ASSIGNMENT. For this exercise, return exactly the lines of the material below that begin at the one with "You are a computer-use agent. This" and stop after the one with "You are a computer-use agent. The".

SOURCE INFORMATION.
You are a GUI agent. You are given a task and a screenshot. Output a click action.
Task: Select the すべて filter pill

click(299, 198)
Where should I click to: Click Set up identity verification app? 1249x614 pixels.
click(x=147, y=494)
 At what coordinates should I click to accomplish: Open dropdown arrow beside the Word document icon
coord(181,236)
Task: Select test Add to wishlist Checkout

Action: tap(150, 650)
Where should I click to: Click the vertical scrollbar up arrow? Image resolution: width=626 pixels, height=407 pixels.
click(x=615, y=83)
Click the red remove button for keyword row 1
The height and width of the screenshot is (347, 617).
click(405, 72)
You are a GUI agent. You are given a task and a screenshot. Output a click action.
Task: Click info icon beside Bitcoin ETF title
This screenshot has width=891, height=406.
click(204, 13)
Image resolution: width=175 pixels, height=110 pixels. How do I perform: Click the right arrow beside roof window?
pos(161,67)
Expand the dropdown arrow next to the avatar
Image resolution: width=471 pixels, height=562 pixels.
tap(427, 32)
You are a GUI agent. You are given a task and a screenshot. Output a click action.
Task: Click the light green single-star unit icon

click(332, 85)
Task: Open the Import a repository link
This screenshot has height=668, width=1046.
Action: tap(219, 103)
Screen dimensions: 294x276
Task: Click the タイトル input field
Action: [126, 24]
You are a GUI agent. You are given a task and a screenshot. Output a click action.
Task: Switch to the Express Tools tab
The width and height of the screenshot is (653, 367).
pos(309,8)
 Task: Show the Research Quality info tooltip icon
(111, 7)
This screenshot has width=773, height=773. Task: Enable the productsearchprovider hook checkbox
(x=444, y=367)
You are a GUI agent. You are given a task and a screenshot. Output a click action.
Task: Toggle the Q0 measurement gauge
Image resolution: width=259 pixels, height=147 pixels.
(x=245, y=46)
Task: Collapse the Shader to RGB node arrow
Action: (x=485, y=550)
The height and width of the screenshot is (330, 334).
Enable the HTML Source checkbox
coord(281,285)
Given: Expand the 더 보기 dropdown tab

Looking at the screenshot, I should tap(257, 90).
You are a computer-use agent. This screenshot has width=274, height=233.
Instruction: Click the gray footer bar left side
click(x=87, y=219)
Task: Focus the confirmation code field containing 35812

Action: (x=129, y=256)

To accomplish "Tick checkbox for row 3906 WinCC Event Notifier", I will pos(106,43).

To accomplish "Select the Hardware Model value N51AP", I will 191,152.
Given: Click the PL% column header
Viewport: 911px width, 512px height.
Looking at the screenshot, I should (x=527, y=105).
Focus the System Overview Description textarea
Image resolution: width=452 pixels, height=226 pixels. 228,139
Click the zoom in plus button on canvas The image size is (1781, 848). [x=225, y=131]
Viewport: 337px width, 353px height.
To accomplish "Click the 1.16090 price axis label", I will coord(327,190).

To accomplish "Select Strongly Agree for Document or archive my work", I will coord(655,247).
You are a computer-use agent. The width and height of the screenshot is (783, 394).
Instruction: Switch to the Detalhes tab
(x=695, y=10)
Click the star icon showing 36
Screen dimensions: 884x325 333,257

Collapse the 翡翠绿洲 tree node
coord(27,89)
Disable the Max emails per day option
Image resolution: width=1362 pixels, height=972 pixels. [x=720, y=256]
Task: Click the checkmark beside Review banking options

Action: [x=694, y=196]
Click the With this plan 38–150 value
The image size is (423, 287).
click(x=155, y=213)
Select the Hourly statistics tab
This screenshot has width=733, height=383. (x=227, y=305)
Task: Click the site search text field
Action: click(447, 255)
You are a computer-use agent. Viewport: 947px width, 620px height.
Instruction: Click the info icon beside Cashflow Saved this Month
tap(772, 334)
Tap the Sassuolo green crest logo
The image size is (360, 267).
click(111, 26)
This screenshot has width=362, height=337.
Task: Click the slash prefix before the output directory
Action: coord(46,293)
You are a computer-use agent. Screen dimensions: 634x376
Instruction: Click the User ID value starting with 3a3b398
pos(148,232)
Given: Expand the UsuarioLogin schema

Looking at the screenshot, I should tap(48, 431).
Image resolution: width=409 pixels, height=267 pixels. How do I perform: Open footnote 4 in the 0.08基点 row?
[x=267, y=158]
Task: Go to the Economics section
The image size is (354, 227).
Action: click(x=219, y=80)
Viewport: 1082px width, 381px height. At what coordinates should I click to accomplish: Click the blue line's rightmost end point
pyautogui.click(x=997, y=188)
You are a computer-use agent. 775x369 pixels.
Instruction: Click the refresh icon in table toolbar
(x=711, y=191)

EXPECTED ANSWER.
You are a computer-use agent. This screenshot has width=274, height=233.
Instruction: Click the gray footer bar left side
click(x=87, y=219)
Task: Focus the confirmation code field containing 35812

Action: (x=129, y=256)

To accomplish "Tick checkbox for row 3906 WinCC Event Notifier", I will pos(106,43).

To accomplish "Select the Hardware Model value N51AP", I will 191,152.
Given: Click the PL% column header
Viewport: 911px width, 512px height.
Looking at the screenshot, I should (x=527, y=105).
Focus the System Overview Description textarea
Image resolution: width=452 pixels, height=226 pixels. 228,139
Click the zoom in plus button on canvas The image size is (1781, 848). [x=225, y=131]
Viewport: 337px width, 353px height.
To accomplish "Click the 1.16090 price axis label", I will coord(327,190).

To accomplish "Select Strongly Agree for Document or archive my work", I will coord(655,247).
You are a computer-use agent. The width and height of the screenshot is (783, 394).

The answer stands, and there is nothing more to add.